Maj. Michelle Rakers talks inaugural cermonies, glass ceiling

Maj. Michelle Rakers of the Marine Corps Band joins Women of Washington hosts Aileen Black and Gigi Schumm.

“It can be a long day, but it’s still an exciting time,” Maj. Michelle Rakers of the Marine Corps Band said of last week’s inaugural ceremonies. “It’s a very busy time for us.”

“The Marine Band has a unique situation in that we are the only band that provides the soundtrack for the inaugural ceremony. We provide prelude music before the inauguration, and then we play through the ceremony including playing honors for the current President, and then once the President-elect is sworn in, we play honors for our current president then,”  Rakers told Women of Washington hosts Aileen Black and Gigi Schumm.

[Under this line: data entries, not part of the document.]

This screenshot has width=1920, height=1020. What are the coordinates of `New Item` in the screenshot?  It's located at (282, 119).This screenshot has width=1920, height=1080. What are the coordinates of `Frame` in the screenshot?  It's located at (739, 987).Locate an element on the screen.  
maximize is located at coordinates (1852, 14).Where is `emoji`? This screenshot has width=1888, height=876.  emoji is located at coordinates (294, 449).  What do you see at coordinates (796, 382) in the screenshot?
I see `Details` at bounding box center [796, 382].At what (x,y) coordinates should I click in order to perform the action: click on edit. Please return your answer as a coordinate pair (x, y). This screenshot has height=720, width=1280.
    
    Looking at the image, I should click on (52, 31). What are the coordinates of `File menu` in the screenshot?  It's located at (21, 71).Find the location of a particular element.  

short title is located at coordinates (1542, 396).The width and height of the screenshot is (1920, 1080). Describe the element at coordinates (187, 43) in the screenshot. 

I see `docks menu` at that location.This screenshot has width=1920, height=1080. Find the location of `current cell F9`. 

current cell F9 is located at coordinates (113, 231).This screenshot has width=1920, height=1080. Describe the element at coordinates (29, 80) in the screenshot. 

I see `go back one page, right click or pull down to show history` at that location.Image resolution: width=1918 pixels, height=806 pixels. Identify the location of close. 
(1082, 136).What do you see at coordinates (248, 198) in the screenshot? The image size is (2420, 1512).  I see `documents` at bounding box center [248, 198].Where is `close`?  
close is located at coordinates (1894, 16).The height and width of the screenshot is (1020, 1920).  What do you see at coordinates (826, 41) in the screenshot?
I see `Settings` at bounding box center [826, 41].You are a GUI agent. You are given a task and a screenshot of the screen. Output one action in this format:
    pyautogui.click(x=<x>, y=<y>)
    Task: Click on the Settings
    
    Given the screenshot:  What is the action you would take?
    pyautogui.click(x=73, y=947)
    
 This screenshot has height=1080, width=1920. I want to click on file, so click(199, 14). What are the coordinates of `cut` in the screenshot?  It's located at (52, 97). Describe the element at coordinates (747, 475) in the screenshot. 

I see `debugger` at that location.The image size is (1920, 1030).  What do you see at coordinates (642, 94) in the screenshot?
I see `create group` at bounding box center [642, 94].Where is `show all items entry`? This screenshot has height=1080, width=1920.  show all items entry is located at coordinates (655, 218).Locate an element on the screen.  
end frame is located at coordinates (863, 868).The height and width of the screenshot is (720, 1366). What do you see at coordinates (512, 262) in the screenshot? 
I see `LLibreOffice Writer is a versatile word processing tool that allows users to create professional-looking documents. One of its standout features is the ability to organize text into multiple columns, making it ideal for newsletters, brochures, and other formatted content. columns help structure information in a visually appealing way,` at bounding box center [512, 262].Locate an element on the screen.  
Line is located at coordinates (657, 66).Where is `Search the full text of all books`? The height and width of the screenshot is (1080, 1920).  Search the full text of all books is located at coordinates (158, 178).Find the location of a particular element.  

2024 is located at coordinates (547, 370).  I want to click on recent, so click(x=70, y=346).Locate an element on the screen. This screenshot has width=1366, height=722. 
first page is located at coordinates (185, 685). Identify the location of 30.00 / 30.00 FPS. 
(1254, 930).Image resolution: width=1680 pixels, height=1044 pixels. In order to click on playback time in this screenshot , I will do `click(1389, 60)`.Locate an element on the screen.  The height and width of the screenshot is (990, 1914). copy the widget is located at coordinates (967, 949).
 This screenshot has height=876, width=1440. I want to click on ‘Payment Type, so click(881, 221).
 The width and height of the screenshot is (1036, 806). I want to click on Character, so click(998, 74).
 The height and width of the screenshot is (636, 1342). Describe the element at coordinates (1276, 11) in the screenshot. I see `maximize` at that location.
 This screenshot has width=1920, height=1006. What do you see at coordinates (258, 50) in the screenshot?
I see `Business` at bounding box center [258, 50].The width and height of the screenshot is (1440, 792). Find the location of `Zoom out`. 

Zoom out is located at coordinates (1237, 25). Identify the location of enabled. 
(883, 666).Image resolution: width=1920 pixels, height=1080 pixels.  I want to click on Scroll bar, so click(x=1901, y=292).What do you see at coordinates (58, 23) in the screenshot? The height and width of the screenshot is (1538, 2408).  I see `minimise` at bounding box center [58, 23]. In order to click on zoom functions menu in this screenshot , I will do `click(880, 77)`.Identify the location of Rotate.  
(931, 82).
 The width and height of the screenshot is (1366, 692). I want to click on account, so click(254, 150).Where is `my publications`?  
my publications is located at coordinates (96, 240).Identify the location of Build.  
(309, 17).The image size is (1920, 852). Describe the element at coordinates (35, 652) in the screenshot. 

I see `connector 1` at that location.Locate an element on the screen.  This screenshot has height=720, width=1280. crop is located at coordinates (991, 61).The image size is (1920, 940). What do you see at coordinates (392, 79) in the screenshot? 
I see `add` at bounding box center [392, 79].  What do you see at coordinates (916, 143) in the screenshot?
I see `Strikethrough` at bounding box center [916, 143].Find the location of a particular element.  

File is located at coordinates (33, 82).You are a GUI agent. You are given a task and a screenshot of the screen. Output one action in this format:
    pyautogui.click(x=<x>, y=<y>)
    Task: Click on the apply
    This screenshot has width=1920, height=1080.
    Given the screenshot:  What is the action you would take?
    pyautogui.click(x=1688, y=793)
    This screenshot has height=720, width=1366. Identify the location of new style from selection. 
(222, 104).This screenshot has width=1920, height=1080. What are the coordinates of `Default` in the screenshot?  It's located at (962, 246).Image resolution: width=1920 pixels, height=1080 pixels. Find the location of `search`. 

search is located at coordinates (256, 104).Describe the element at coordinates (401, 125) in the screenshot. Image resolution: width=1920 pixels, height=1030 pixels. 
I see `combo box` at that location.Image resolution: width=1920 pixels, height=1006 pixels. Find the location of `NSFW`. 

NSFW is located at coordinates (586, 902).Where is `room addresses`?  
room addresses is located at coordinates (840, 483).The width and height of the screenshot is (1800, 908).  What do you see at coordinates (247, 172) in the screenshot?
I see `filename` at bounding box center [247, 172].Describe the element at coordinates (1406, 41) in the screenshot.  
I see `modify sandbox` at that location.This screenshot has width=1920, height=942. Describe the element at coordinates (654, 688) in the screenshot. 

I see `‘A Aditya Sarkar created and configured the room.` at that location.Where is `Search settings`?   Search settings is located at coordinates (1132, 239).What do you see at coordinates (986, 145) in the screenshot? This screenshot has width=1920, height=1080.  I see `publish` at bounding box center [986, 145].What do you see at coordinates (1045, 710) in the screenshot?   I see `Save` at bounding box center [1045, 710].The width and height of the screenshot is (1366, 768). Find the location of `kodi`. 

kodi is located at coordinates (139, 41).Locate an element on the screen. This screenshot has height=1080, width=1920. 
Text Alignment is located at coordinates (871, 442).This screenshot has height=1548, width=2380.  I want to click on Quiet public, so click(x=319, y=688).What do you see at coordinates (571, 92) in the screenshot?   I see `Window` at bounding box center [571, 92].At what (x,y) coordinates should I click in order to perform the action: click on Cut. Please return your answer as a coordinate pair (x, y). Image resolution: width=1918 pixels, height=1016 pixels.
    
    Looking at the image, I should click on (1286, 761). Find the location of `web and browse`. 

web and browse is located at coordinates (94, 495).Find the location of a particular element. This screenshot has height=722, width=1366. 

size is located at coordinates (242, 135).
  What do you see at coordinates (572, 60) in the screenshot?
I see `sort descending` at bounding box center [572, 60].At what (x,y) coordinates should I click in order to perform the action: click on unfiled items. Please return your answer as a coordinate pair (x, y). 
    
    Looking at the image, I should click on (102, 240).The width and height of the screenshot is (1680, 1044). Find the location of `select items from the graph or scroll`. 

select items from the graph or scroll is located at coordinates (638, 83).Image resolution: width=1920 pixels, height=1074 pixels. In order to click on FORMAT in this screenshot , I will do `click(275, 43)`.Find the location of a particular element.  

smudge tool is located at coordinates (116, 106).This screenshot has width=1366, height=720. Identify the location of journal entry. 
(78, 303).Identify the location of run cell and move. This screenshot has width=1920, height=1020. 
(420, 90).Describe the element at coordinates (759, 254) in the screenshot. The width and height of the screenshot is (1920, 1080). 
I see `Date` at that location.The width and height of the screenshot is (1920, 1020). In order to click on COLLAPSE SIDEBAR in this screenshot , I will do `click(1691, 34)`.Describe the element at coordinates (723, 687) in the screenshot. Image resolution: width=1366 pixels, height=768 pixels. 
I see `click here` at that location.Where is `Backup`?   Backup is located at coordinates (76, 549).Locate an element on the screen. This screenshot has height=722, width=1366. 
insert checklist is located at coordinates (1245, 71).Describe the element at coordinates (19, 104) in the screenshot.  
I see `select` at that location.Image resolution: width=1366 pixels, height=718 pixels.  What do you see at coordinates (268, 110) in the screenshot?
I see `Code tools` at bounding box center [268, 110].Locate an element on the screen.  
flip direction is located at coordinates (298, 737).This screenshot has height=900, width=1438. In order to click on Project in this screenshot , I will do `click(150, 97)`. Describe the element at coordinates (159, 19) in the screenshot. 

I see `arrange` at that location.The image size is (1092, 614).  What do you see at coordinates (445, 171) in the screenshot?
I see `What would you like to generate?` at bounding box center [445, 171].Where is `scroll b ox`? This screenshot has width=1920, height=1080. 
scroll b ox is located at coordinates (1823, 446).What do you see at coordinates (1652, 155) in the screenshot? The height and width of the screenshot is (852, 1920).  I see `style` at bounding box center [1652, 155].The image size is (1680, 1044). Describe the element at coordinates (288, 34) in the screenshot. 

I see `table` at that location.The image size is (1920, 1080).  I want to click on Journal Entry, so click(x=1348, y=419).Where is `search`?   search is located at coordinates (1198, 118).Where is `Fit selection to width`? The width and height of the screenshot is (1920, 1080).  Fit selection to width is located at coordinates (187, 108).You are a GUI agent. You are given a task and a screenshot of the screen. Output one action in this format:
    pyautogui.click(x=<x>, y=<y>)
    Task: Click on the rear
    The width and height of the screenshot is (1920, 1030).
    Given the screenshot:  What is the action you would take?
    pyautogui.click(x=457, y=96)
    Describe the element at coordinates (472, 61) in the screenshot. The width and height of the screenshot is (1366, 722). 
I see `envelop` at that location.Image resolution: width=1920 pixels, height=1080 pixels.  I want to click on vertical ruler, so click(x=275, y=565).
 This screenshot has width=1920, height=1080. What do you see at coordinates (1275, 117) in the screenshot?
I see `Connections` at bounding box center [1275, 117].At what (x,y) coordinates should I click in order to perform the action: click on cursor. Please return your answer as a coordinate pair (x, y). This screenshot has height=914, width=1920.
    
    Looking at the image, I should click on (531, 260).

The band, which is often called the “President’s Own,” has played at every inauguration since Thomas Jefferson’s in 1801. Last week, in addition to being the accompaniment for the inaugural ceremonies, the Marine Band marched in inaugural parade and played at one of three inaugural balls that night.

Rakers is the first female assistant director of the Marine Band, which only started accepting female musicians in 1973. Rakers joined the band in 1998 as a trumpet player and now conducts the band. She talked Women of Washington about her journey to becoming a double “first,” both the first female assistant director and the first female commissioned officer serving in the Marine Band.

“It’s a much easier road to go down when somebody has paved it for you. Not that my path has been necessarily challenging externally, they’ve been mostly internal challenges,” Rakers said of her journey.

She said that creating role models for young women is imperative to breaking the glass ceiling in music, as in the corporate world.

“Seeing women in that role, I can’t even describe how valuable that is, and how much that means,” she said.

Although Rakers has conducted for years, she is one of only a handful of women conducting professional symphonies in the U.S. The vast majority of orchestral conductors are still men; out of the top 100 professional orchestras in the country in 2013, only 12 were conducted by women.

Part of the problem is explicit discrimination, but Rakers said that the stress of being the first woman in a role such as conducting can present its own challenges.

“Our cultural conditioning plays into that a lot, into my own self-doubt, and how willing I am to embrace the challenges and put myself out there,” she said.

Rakers described how her self-doubt was an obstacle she had to overcome.

“It’s easier to let somebody else do that or feel that they’re better equipped for this job,” she said. “So for me the internal challenge is to say ‘No, you really have a talent for this, and you deserve to be up there as much as anybody else.’”

When asked to give advice to her younger self, Rakers shared, “Be less critical — just go for it. Shrug off the judgment of what you’re doing, and just go for it. Do it.”